The use of prescribed fire is essential to land management of Department of Defense (DoD) installations. The planning of such fires requires the assessment of their safety and potential negative impacts to air quality and visibility in communities and road systems downwind of prescribed fires. Smoke dispersion models that have traditionally been used in this assessment are designed to predict large-scale (long range) smoke transport. The modeling of near-fire processes and features, such as the fire-atmosphere interaction and near-fire plume rise, is oversimplified, leading to inadequate predictions of local smoke conditions. As an alternative, newer physics-based coupled fire-atmosphere models that have been tested and refined in the past decade offer improved ability to simulate the local processes with much higher physical fidelity. However, using these models requires specialized knowledge and significant computational resources that exceed those of most fire management agencies. As a compromise, simplified versions of these models have been developed to enhance usability, but they remain relatively untested. The physics based Fire Dynamics Simulator (FDS), which was developed by the U.S. National Institute of Standards and Technology, is one such model. Thus, the objective of this project is to investigate the practicality of applying a simplified version of FDS to predict the evolution of wildland fire fronts, fire-atmosphere interactions, and the resulting near fire smoke plume development for the purpose of planning prescribed burns of interest to the DoD.

Technical Approach

The project team will assess the capability of the FDS-Level Set, a simplified form of the physics-based coupled fire – atmospheric model FDS-Physics Based, as well as simplified models of nearfield smoke transport, to capture the development of buoyant smoke plume(s) and dynamic fire behavior during prescribed burns. This assessment will be conducted through comparison with the higher fidelity model (FDS-PB). In collaboration with burn practitioners, model testing scenarios will be developed, against which the different modeling approaches can be tested. Model evaluations will also make use of observational data of fire progression and smoke plume dynamics from a number of SERDP and Joint Fire Science Program funded experimental burn projects, potentially including the Fire and Smoke Modeling Evaluation Experiments.

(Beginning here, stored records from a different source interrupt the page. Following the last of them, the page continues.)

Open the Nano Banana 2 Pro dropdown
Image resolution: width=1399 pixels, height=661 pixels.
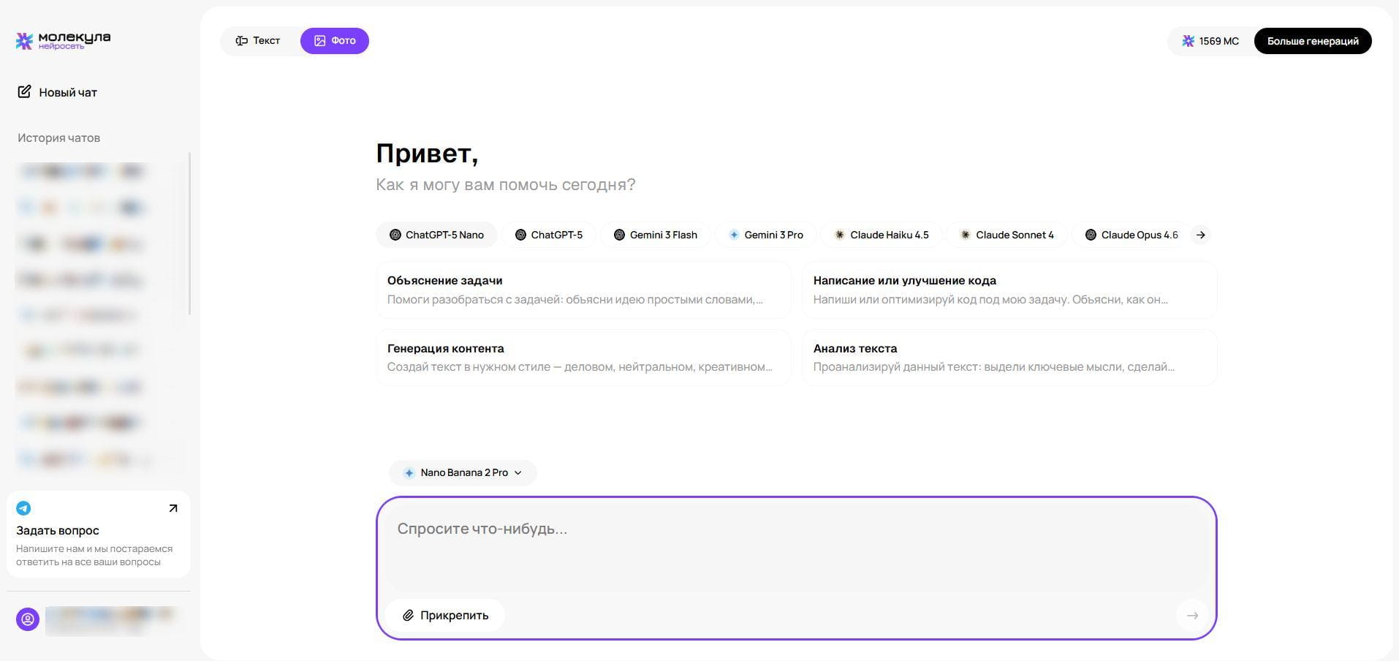(x=463, y=472)
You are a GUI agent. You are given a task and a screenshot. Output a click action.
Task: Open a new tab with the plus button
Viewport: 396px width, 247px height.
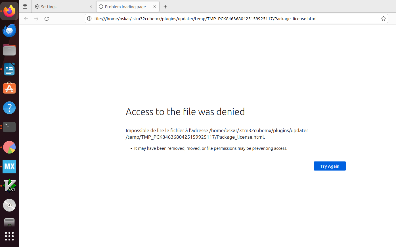click(165, 7)

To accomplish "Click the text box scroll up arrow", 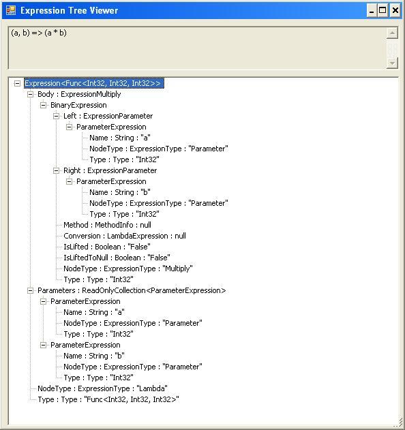I will 392,33.
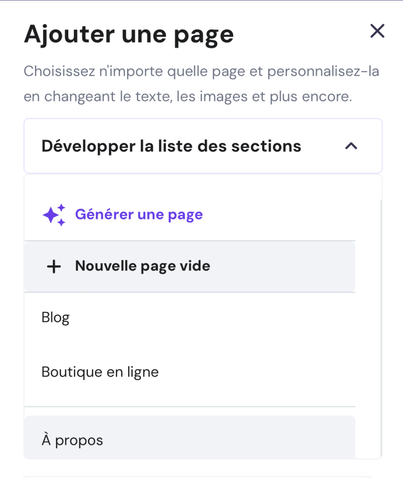This screenshot has height=479, width=403.
Task: Click the sparkle AI icon
Action: (x=54, y=215)
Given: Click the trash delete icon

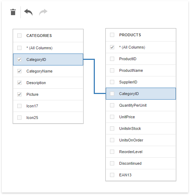Looking at the screenshot, I should click(x=13, y=12).

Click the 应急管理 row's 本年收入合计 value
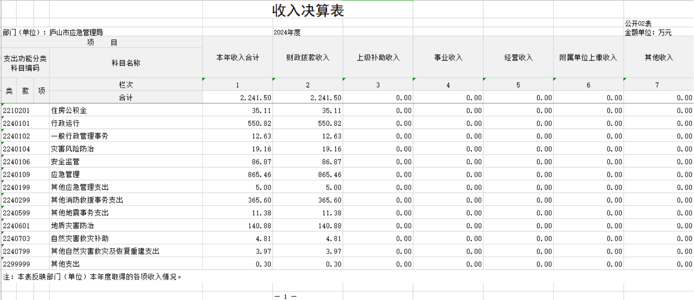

This project will assess the capability of reduced-physics models of wildland fire, as compared to full-physics models, to represent coupled fire spread and smoke plume evolution. Scientific understanding will be advanced by identifying, in the scenarios to be examined, model parameters and scales essential and non-essential to preserving the predictions of the full-physics simulations. This understanding, in turn, will guide future development and deployment of improved software tools for the planning of prescribed fires for management of DoD lands.